Here’s a quick summary of the repositories which are currently in the org:

olaf$ github-mergevelocity --url libwww-perl/WWW-Mechanize --url libwww-perl/libwww-perl --url libwww-perl/URI --url libwww-perl/Net-HTTP --url libwww-perl/HTTP-Message --url libwww-perl/LWP-Protocol-https --url libwww-perl/www-mechanize-cached
.-------------+----------------------+----------+-----+----------+---------------+----------+---------------+----------+-----------------.
| user        | repo                 | velocity | PRs | merged   | merge days    | closed   | close days    | open     | open days       |
+-------------+----------------------+----------+-----+----------+---------------+----------+---------------+----------+-----------------+
| libwww-perl | www-mechanize-cached | 157      | 10  | 80% (8)  | 6/PR (45)     | 0        | 0             | 20% (2)  | 1/PR (2)        |
| libwww-perl | LWP-Protocol-https   | -159     | 23  | 30% (7)  | 34/PR (235)   | 35% (8)  | 129/PR (1034) | 35% (8)  | 644/PR (5155)   |
| libwww-perl | libwww-perl          | -200     | 66  | 33% (22) | 40/PR (874)   | 36% (24) | 165/PR (3962) | 30% (20) | 801/PR (16012)  |
| libwww-perl | URI                  | -207     | 25  | 24% (6)  | 11/PR (64)    | 52% (13) | 234/PR (3041) | 24% (6)  | 823/PR (4940)   |
| libwww-perl | Net-HTTP             | -234     | 15  | 27% (4)  | 127/PR (509)  | 40% (6)  | 244/PR (1462) | 33% (5)  | 585/PR (2925)   |
| libwww-perl | HTTP-Message         | -347     | 28  | 29% (8)  | 101/PR (810)  | 18% (5)  | 447/PR (2236) | 54% (15) | 604/PR (9053)   |
| libwww-perl | WWW-Mechanize        | -360     | 34  | 47% (16) | 135/PR (2159) | 26% (9)  | 391/PR (3516) | 26% (9)  | 1140/PR (10256) |
'-------------+----------------------+----------+-----+----------+---------------+----------+---------------+----------+-----------------'

velocity indicates how likely a pull request is likely to get merged. You can see that WWW::Mechanize is the worst offender of the bunch, despite my minimal cleanup attempts. You can mostly ignore WWW::Mechanize::Cached for these purposes as that’s a module I’ve been actively maintaining for a lot of years.

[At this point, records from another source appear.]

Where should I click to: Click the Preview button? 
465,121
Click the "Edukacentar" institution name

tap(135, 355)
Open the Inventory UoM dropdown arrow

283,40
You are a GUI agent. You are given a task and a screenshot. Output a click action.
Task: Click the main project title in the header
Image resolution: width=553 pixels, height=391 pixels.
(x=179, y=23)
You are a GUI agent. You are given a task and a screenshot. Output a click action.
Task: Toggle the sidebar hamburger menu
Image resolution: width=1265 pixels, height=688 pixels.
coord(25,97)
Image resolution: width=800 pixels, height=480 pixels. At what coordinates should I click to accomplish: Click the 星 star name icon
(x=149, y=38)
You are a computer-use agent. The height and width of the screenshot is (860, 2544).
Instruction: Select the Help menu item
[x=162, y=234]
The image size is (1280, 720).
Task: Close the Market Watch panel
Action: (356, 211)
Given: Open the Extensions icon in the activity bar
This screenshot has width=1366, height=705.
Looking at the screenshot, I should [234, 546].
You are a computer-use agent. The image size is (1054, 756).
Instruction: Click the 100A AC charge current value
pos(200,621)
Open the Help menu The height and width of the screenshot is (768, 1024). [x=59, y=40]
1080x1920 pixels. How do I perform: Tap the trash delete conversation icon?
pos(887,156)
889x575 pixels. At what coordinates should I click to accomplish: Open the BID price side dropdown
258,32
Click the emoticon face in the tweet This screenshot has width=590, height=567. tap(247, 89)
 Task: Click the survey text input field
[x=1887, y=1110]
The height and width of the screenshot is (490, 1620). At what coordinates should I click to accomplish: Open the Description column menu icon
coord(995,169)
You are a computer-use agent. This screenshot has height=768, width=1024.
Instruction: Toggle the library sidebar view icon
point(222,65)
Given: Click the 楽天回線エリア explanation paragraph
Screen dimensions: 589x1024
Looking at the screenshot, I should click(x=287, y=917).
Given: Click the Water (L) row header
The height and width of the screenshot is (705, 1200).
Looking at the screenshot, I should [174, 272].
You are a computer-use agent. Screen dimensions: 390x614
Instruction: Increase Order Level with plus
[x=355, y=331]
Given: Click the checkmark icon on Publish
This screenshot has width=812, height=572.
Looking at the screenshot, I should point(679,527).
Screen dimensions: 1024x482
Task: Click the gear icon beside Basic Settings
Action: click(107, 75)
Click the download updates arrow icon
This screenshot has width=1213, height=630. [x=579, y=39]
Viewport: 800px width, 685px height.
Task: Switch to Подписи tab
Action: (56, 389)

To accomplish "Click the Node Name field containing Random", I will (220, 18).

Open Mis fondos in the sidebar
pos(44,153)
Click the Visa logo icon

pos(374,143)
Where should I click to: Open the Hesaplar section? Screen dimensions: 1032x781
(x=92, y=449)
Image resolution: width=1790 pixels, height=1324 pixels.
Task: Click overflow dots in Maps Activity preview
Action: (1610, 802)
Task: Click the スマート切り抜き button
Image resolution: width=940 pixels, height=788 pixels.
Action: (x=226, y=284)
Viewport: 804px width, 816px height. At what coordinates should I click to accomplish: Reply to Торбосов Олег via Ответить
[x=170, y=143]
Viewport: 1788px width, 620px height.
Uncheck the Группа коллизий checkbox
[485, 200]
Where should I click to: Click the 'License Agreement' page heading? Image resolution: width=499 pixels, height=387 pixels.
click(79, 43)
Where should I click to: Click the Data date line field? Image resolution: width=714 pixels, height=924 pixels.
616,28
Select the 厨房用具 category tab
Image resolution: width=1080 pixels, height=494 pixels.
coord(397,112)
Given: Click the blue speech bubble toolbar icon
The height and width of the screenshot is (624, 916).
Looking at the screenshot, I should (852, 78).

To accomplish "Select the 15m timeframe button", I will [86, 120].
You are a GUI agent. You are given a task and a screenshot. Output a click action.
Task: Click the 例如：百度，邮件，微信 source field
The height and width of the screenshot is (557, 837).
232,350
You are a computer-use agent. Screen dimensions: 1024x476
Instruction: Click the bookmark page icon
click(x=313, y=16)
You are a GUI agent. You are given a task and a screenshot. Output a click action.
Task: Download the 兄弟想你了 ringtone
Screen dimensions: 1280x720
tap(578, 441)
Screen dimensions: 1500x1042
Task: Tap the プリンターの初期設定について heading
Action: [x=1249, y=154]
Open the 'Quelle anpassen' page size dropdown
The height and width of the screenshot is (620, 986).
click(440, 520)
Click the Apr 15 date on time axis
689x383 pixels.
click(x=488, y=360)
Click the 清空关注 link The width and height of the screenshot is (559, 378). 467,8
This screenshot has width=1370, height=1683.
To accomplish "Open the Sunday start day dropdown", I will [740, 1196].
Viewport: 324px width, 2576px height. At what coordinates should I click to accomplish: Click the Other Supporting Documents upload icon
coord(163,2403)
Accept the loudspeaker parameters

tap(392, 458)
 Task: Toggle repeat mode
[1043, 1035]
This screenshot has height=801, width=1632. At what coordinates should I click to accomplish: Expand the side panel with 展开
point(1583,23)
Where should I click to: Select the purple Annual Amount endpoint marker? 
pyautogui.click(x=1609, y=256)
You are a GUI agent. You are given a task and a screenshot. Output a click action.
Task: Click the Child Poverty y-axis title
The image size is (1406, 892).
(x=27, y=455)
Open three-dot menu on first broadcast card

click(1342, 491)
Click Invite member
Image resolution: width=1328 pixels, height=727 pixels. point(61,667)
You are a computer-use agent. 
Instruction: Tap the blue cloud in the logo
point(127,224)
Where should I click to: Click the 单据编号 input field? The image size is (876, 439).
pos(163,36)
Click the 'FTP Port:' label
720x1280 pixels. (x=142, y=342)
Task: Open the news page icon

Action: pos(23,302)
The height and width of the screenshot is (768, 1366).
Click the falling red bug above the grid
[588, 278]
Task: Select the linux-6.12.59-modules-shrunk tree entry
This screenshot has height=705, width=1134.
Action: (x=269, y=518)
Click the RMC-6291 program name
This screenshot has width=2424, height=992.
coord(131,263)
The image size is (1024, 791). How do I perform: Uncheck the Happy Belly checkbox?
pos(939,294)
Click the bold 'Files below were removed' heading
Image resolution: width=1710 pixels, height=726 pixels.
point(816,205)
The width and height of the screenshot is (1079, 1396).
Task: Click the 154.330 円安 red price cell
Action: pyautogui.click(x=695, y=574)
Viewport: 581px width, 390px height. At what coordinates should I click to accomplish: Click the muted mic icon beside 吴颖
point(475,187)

However, you can see that the libwww-perl ( LWP::UserAgent) repo, for instance takes about 874 days per pull request before that pull is merged. It takes an average of 165 days before a PR is closed and the remaining open pulls have been open for 801 days each. If you’re looking at over 2 years before the average pull request is merged, you can see how this probably isn’t encouraging people to get involved.

For my part, I’ve added a Travis CI config to all of the repositories and I’ve also converted WWW::Mechanize to use Dist::Zilla. Not all of the repositories are in a passing state, but at least now we have a baseline for passing and failing tests.

Now, I don’t have co-maint on most of a lot of the remaining modules, but I’m willing to pester people who do. People can also help by releasing TRIAL distributions so that CPAN testers can smoke the dist before we pester someone to release a module.

So, that’s my plea for today. Please feel free to pitch in and help clean this up. If you rely on these modules at your $work, please find a way to donate a few hours here and there to the upkeep of these modules.

For those of you who are bound to say “what about Mojo::UserAgent or module X”, I have two responses:

  1. TIMTOWDI
  2. It’s easier to maintain these modules than to update and re-release all of the CPAN which currently use them

Fortunately, I don’t know of any really terrible bugs which have gone unfixed, but I think if these modules do see active development and releases, then any terrible bugs will be easier to patch and ship if and when they do rear their ugly heads.

Edit: I neglected to mention that there is #lwp on irc.perl.org for libwww-perl discussion.